Saturday, 8 November 2014

Come hell with high water - Sea level rises at two stations in Bangladesh

Key points of post
  • Bangladesh is low-lying
  • Many people live along its river and coasts
  • These communities are vulnerable to rises in sea-level which is predicted to occur as a consequence of climate change

Coastal Bangladesh is extremely low-lying and its coastal communities in particular are vulnerable from any future rises in sea level which can cause flooding. Jason and I wondered, therefore, if there were any time-series on sea-level for Bangladesh available, and what information they might contain.

Via Google we discovered the University of Hawaii Sea Level Centre, which monitors seawater levels at stations throughout the world, exploiting its network and relationships with a range of local partners.  In this case it’s the Bangladesh Inland Water Transport Authority who provided the original data.

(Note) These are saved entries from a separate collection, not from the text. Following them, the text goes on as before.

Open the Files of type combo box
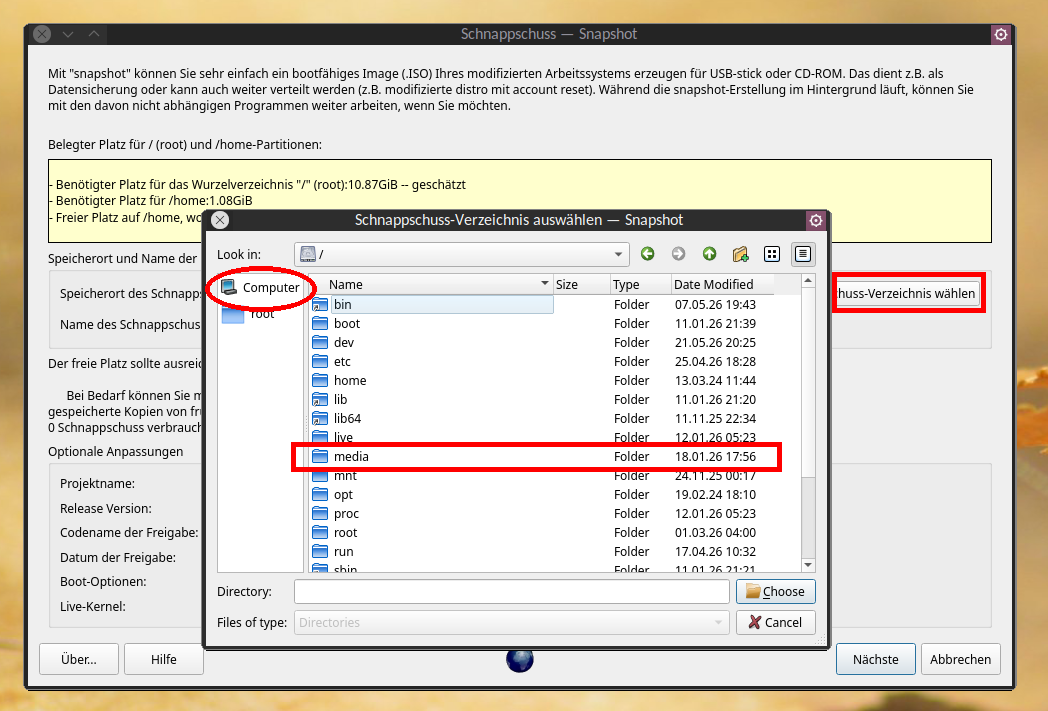The width and height of the screenshot is (1048, 711). pos(511,622)
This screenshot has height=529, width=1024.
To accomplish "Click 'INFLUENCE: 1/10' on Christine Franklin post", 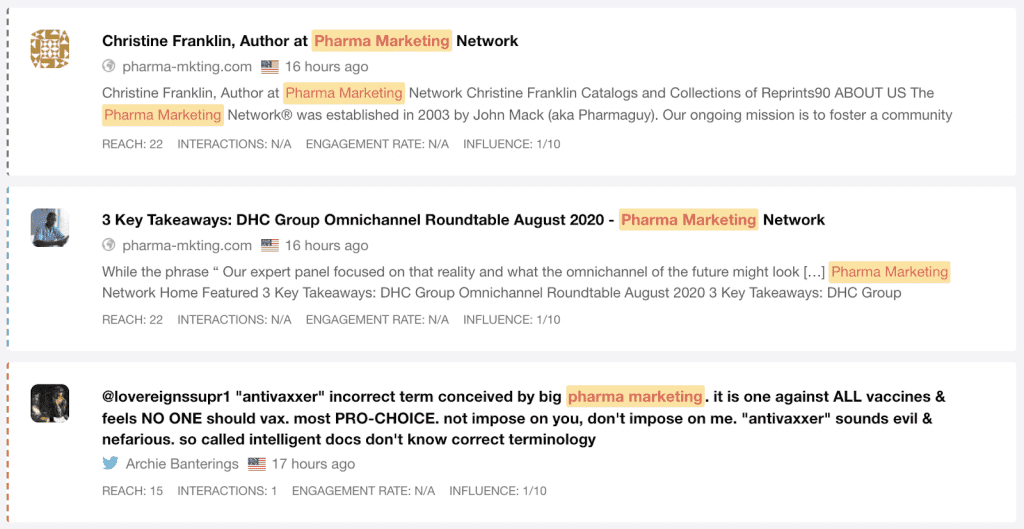I will pyautogui.click(x=511, y=144).
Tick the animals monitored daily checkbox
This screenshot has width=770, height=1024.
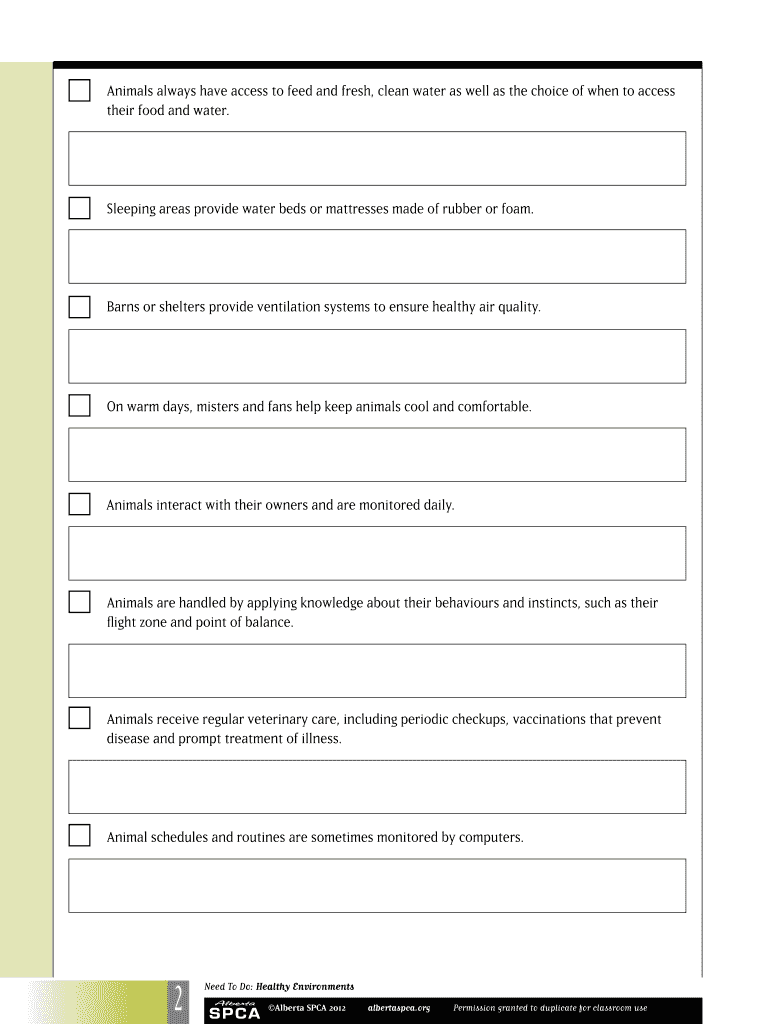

Here we plot average daily sea level available on the UHSLC site for two stations (please map below) at Charchanga (at the mouth of the Meghna River) and Hiron Point (in the Sundarbans). [Note there are data for 5 other stations in Bangladesh but the time-series data available were, unfortunately, too short a duration]. The data are also color-coded to correspond to the six seasons of Bangladesh (winter, spring, summer, monsoon, autumn, & late autumn). 

MapID1f246f024be6
Data: stations.google • Chart ID: MapID1f246f024be6googleVis-0.5.6
R version 3.1.2 (2014-10-31) • Google Terms of UseDocumentation and Data Policy

The first interesting feature, noted at both locations, is the pronounced seasonality with peaks in sea-level being recorded in the  monsoon, autumn and late autumn periods.  Winter and spring correspond to lowest average daily water levels at both locations.  The seasonal variation in sea-level is due primarily to the effect of the Monsoon; ie. the south-westerly winds tend to cause the seas to ‘pile-up’ along the coast of Bangladesh, while the flow from the major rivers pouring through the delta into the Bay of Bengal increases substantially also as a result of the Monsoon. 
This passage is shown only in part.